THE EXERCISE: Duplicate the part of the material that opens with its first line and closes with the line containing "click(145, 447)", including both.

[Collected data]
— BEGIN —

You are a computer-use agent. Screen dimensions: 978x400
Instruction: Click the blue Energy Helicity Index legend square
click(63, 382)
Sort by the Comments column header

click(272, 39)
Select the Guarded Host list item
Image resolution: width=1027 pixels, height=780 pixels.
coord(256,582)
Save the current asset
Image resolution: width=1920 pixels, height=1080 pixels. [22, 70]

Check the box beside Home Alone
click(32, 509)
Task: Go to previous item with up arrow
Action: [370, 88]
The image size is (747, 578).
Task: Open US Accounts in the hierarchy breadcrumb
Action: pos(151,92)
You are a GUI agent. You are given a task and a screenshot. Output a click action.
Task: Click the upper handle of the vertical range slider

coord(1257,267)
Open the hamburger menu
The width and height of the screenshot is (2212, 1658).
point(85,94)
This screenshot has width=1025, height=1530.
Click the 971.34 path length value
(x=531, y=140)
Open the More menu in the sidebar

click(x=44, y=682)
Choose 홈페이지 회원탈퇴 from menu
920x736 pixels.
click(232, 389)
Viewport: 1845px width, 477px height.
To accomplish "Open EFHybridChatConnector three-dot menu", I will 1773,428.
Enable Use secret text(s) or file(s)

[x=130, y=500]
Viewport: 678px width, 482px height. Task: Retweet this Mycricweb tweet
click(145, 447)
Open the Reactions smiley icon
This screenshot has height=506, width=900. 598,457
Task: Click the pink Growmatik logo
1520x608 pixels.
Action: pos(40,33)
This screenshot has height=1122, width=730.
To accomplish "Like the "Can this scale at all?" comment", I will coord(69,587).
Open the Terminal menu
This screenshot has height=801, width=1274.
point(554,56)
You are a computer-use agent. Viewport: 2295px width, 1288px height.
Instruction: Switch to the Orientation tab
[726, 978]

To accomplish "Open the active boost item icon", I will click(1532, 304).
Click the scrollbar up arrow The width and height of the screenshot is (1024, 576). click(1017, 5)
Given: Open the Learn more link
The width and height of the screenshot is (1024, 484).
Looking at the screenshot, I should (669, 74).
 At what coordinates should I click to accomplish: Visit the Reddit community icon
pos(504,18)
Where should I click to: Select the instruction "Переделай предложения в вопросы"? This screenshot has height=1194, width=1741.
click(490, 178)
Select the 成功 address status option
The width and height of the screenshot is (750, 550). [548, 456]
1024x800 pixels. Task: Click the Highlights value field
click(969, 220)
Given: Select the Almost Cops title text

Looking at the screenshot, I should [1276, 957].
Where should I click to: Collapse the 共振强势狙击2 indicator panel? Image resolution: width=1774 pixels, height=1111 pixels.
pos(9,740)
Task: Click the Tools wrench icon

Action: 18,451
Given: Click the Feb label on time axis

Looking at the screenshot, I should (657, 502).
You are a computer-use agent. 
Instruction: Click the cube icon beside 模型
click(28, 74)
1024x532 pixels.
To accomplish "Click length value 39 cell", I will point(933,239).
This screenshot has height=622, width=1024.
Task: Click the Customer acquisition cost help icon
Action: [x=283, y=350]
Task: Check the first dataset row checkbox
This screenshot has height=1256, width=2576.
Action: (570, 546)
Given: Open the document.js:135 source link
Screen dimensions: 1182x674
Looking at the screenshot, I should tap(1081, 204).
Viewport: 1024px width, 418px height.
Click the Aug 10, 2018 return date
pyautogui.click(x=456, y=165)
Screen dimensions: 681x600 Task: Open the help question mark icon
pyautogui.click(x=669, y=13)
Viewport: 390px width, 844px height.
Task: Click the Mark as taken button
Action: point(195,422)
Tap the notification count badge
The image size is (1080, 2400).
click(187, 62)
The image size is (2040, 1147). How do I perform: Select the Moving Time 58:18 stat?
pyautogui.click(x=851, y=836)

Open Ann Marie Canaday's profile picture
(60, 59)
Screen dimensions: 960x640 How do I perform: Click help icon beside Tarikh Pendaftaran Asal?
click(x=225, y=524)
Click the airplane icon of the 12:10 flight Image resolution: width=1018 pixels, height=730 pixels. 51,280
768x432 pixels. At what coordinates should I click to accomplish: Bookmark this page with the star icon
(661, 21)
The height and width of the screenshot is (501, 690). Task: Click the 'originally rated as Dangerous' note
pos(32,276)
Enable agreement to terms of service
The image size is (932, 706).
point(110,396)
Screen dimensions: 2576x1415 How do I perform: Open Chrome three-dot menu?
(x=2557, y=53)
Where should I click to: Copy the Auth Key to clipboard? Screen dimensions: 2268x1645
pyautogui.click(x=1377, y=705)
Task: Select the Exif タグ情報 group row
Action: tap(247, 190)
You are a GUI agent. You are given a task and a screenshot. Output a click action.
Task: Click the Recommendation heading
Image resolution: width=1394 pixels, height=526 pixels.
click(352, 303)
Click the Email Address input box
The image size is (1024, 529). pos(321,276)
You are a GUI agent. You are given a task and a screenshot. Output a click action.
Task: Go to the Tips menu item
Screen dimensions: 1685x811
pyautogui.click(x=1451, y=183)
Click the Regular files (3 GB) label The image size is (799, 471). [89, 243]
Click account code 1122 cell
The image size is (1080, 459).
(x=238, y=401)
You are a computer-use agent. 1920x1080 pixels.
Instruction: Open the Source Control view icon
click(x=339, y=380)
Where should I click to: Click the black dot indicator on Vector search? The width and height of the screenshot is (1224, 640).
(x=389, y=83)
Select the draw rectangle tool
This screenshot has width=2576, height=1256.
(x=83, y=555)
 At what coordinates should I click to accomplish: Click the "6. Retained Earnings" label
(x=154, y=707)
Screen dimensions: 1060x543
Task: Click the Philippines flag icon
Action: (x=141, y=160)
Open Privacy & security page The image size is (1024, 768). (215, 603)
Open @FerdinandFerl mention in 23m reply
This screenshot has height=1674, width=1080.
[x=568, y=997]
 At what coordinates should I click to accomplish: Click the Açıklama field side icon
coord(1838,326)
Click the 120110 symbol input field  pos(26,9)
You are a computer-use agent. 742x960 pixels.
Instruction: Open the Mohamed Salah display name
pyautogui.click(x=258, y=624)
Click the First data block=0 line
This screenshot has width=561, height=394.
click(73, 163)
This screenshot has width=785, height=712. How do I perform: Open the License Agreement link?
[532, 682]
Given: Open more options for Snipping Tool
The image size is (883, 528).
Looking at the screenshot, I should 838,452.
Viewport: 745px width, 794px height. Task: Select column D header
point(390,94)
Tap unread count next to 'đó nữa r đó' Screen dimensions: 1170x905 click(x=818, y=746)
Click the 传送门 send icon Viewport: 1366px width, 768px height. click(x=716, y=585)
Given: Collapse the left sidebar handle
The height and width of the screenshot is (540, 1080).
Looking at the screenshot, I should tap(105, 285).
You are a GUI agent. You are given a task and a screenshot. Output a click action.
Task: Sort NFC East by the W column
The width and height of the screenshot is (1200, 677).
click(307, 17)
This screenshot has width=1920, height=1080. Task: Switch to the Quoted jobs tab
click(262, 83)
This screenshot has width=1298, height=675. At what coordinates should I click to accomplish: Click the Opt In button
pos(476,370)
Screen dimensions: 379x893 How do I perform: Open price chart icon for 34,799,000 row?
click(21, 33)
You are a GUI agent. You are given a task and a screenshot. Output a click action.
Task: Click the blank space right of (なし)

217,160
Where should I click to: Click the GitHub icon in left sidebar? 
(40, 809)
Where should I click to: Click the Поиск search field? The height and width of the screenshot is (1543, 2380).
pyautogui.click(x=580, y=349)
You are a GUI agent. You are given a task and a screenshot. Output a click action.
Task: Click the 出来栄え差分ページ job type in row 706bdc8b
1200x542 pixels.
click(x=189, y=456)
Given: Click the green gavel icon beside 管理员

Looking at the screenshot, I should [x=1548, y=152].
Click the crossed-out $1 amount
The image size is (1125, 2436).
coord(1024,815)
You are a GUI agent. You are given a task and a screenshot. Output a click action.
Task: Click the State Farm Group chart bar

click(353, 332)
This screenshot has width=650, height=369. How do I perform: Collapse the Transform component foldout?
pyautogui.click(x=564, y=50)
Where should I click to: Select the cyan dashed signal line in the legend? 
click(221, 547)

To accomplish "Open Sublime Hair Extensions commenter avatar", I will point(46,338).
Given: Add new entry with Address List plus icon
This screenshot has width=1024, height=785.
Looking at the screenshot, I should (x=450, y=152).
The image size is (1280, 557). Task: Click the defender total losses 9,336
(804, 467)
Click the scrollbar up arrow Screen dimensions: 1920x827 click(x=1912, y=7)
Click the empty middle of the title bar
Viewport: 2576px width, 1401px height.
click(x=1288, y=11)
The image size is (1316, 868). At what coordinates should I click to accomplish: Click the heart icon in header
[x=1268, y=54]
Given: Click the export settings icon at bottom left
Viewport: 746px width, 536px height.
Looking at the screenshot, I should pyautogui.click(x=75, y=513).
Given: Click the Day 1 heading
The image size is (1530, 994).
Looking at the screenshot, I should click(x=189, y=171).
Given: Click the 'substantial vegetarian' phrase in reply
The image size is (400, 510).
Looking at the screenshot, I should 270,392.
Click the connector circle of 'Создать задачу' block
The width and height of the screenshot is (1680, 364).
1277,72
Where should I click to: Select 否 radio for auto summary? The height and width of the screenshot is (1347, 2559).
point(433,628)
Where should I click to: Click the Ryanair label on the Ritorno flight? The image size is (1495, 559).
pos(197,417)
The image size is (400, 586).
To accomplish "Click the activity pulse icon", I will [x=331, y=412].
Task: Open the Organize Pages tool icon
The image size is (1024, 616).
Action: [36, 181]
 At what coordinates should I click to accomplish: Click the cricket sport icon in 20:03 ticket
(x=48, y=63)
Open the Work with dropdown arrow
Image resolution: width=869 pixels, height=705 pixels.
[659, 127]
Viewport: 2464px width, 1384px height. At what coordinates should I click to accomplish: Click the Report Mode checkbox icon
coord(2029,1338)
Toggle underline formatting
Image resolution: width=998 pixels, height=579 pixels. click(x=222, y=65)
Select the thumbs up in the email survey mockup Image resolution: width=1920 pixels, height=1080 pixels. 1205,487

— END —

RESULT OF THE TASK:
You are a computer-use agent. Screen dimensions: 978x400
Instruction: Click the blue Energy Helicity Index legend square
click(63, 382)
Sort by the Comments column header

click(272, 39)
Select the Guarded Host list item
Image resolution: width=1027 pixels, height=780 pixels.
coord(256,582)
Save the current asset
Image resolution: width=1920 pixels, height=1080 pixels. [22, 70]

Check the box beside Home Alone
click(32, 509)
Task: Go to previous item with up arrow
Action: [370, 88]
The image size is (747, 578).
Task: Open US Accounts in the hierarchy breadcrumb
Action: pos(151,92)
You are a GUI agent. You are given a task and a screenshot. Output a click action.
Task: Click the upper handle of the vertical range slider

coord(1257,267)
Open the hamburger menu
The width and height of the screenshot is (2212, 1658).
point(85,94)
This screenshot has width=1025, height=1530.
Click the 971.34 path length value
(x=531, y=140)
Open the More menu in the sidebar

click(x=44, y=682)
Choose 홈페이지 회원탈퇴 from menu
920x736 pixels.
click(232, 389)
Viewport: 1845px width, 477px height.
To accomplish "Open EFHybridChatConnector three-dot menu", I will 1773,428.
Enable Use secret text(s) or file(s)

[x=130, y=500]
Viewport: 678px width, 482px height. Task: Retweet this Mycricweb tweet
click(145, 447)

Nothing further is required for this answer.